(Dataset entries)
----------

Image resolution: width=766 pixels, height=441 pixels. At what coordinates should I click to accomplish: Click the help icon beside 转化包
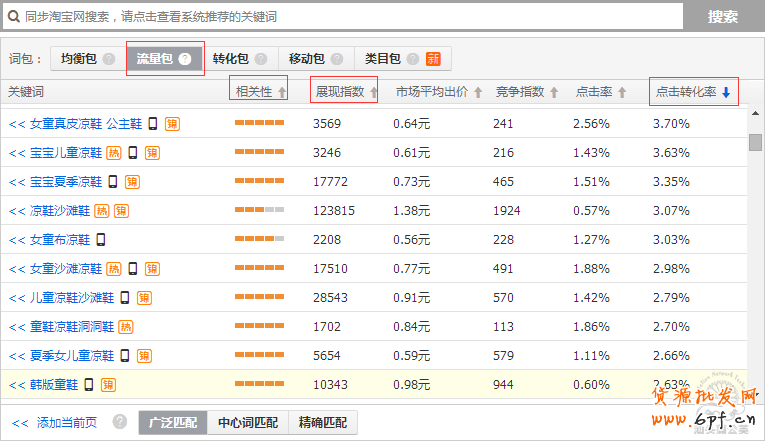pos(260,59)
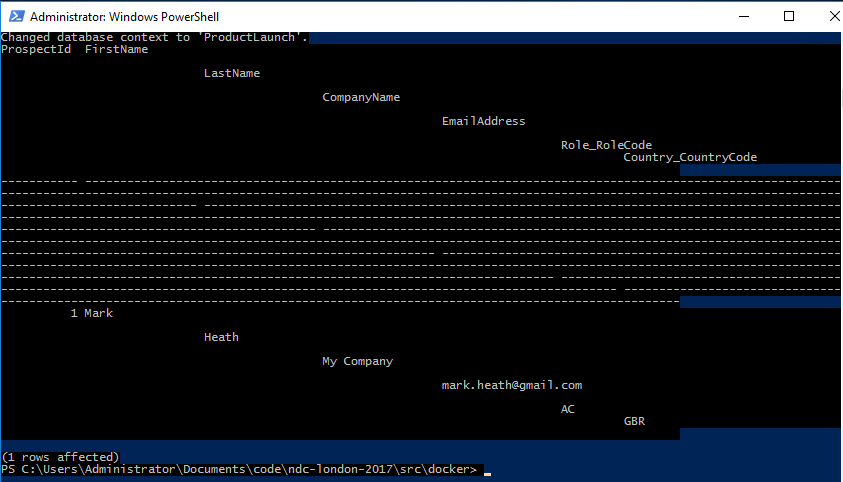Screen dimensions: 843x482
Task: Click the country code value 'GBR'
Action: (x=634, y=421)
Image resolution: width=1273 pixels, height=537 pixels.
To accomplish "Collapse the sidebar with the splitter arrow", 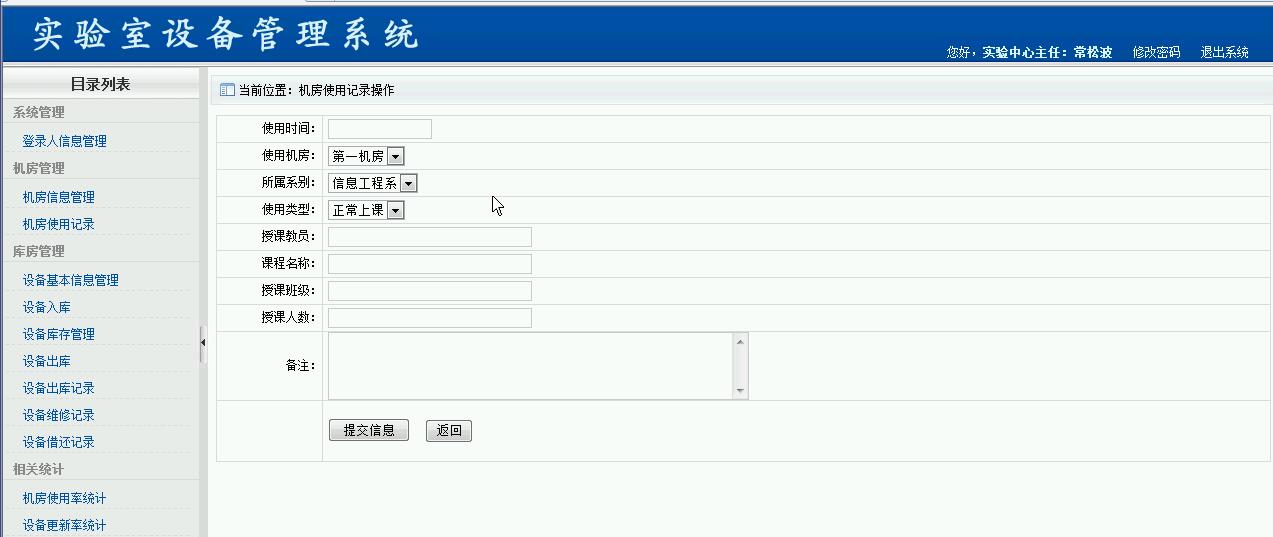I will click(x=203, y=342).
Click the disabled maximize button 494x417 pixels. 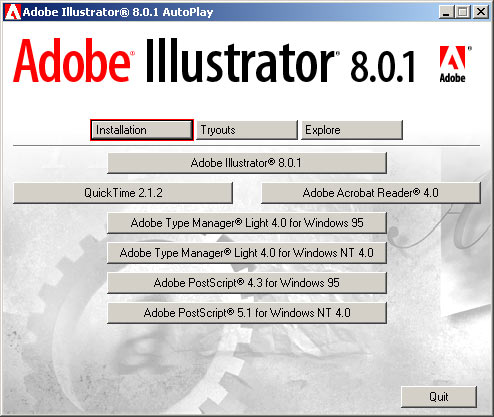point(463,12)
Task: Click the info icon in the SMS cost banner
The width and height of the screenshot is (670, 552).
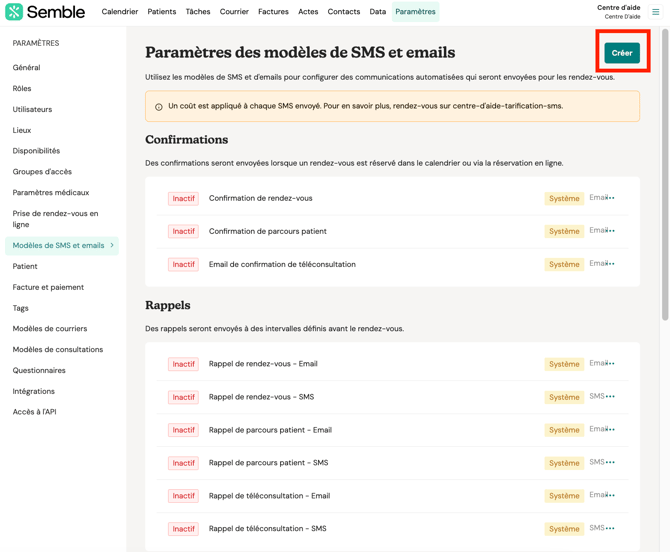Action: coord(159,106)
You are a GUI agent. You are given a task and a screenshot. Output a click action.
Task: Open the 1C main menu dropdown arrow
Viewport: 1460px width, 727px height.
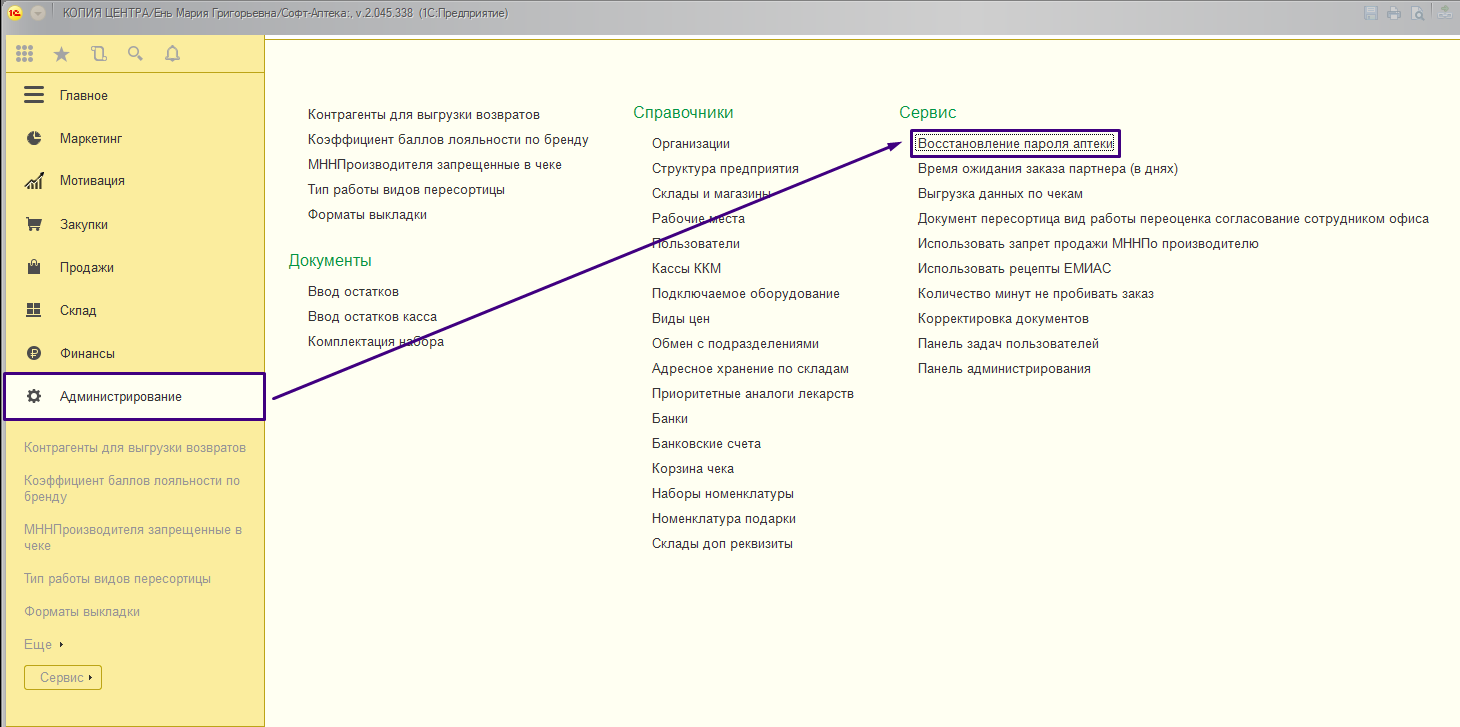pyautogui.click(x=38, y=13)
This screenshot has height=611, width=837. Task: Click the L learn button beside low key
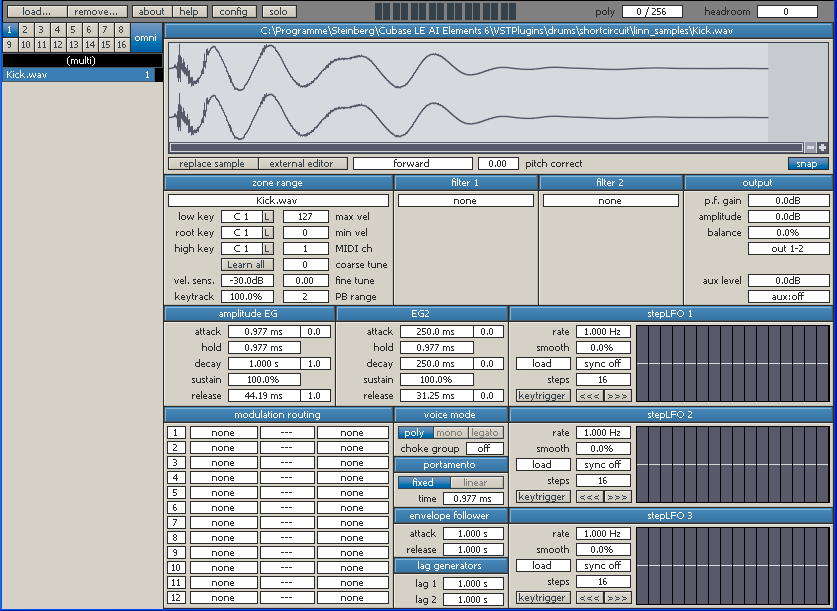[267, 217]
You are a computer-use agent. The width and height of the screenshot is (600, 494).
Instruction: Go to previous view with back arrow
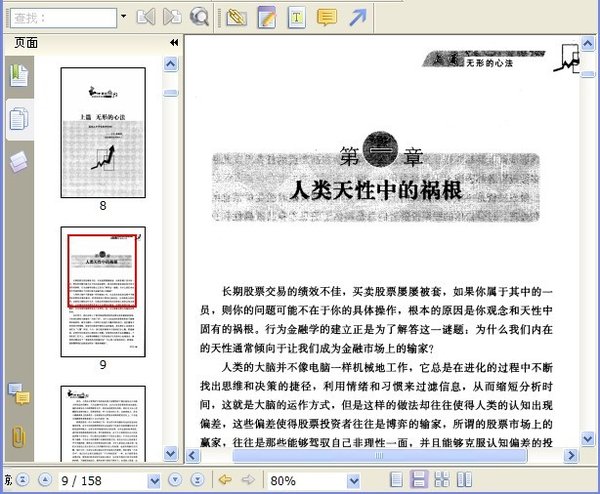225,480
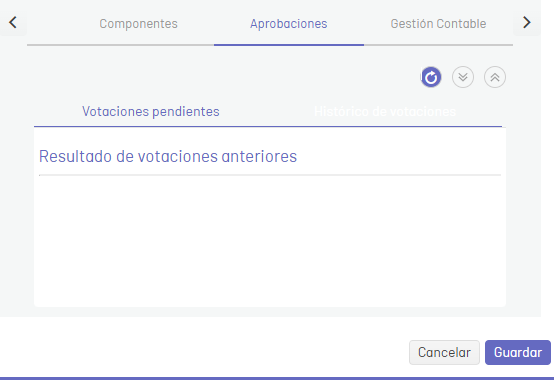
Task: Open the Histórico de votaciones sub-tab
Action: tap(385, 112)
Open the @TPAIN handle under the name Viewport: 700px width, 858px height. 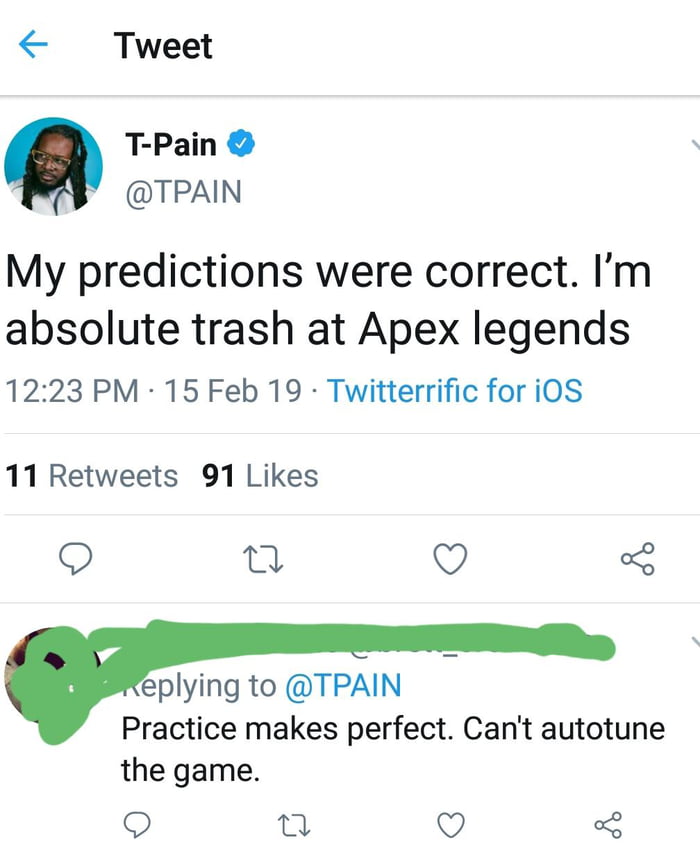pyautogui.click(x=184, y=190)
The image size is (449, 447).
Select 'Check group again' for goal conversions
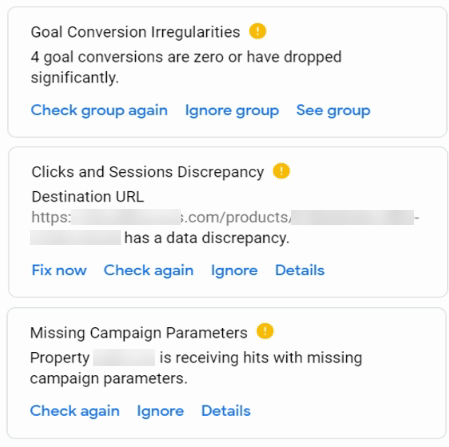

----------

**WORK INSTRUCTION**: Count every line above that holds the string "agent" and give the total, nothing more.

**SOLUTION TO THE PROBLEM**: 2